Belum adanya Regulasi Program Just Energy Transition Partnership , Upaya Transisi Energi Berkeadilan Berjalan Stagnan.

Jakarta, ipc.co.id – Upaya Indonesia dalam mencapai net zero emisi dan mendorong transisi energi dilakukan dengan berbagai cara, salah satunya melalui skema kerjasama multilateral secara global yaitu Kemitraan Transisi Energi yang Adil atau Just Energy Transition Partnership (JETP ) . Namun keberadaannya, struktur kelembagaan serta dana hibah yang diberikan oleh negara-negara yang tergabung dalam G7 melalui instrumen JETP belum memiliki payung hukum, sehingga tidak ada legalitas untuk memperkuat implementasi program tersebut. DPR sebagai lembaga legislatif yang mempunyai peran penting dalam pelaksanaan kebijakan transisi energi berkeadilan.

“Saat ini keberadaan dan struktur kelembagaan JETP masih lemah karena tidak adanya peraturan yang mengaturnya. Peran DPR sebagai lembaga legislatif sangat penting, tidak hanya berfungsi di bidang legislasi, anggaran dan pengawasan saja, melainkan pelaksanaan kebijakan transisi energi berkeadilan perlu diperkuat,” ujar Agung Budiono, (Peneliti IPC) dalam memaparkan hasil Policy Paper pada Multi Stakeholder Forum yang oleh Indonesia Parliamentary Center dengan tema “Memperkuat Pengawasan DPR terhadap Transisi Energi yang Berkeadilan di Indonesia”, di Hotel Novotel, Cikini, Menteng, Jakarta Pusat pada Kamis (14/9).

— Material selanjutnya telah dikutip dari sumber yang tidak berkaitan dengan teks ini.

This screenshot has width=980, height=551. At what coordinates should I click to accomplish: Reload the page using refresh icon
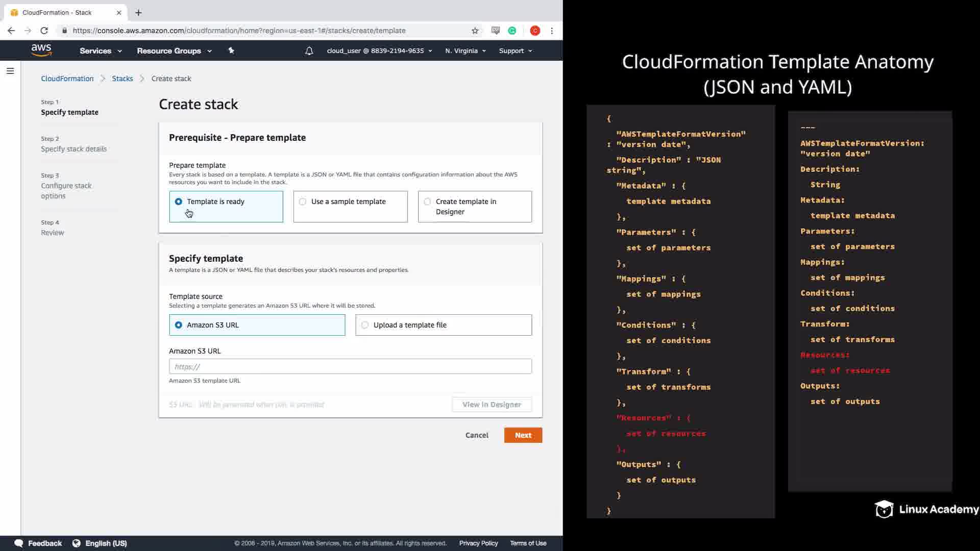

Pembahasan khusus terkait JETP di ranah parlemen masih minim, khususnya di Komisi VII DPR RI yang menuaungi pembahasan energi, riset dan inovasi, serta industri. Saat ini pembahasan mengenai Rancangan Undang-Undang Energi Baru dan Terbarukan (RUU EBT) menjadi agenda terdekat bukan regulasi untuk JETP.

“Obrolan terkait JETP secara masif memang pernah ada sekitar bulan Februari 2023, setelah Sekretariat JETP dibentuk. Tapi tidak lama kemudian, pembahasannya redup dan menghilang seperti ramai diawal saja namun tidak ada tindak lanjutnya kembali.” ungkap Bravitasari Nafthalia, Tenaga Ahli Fraksi Partai Demokrat.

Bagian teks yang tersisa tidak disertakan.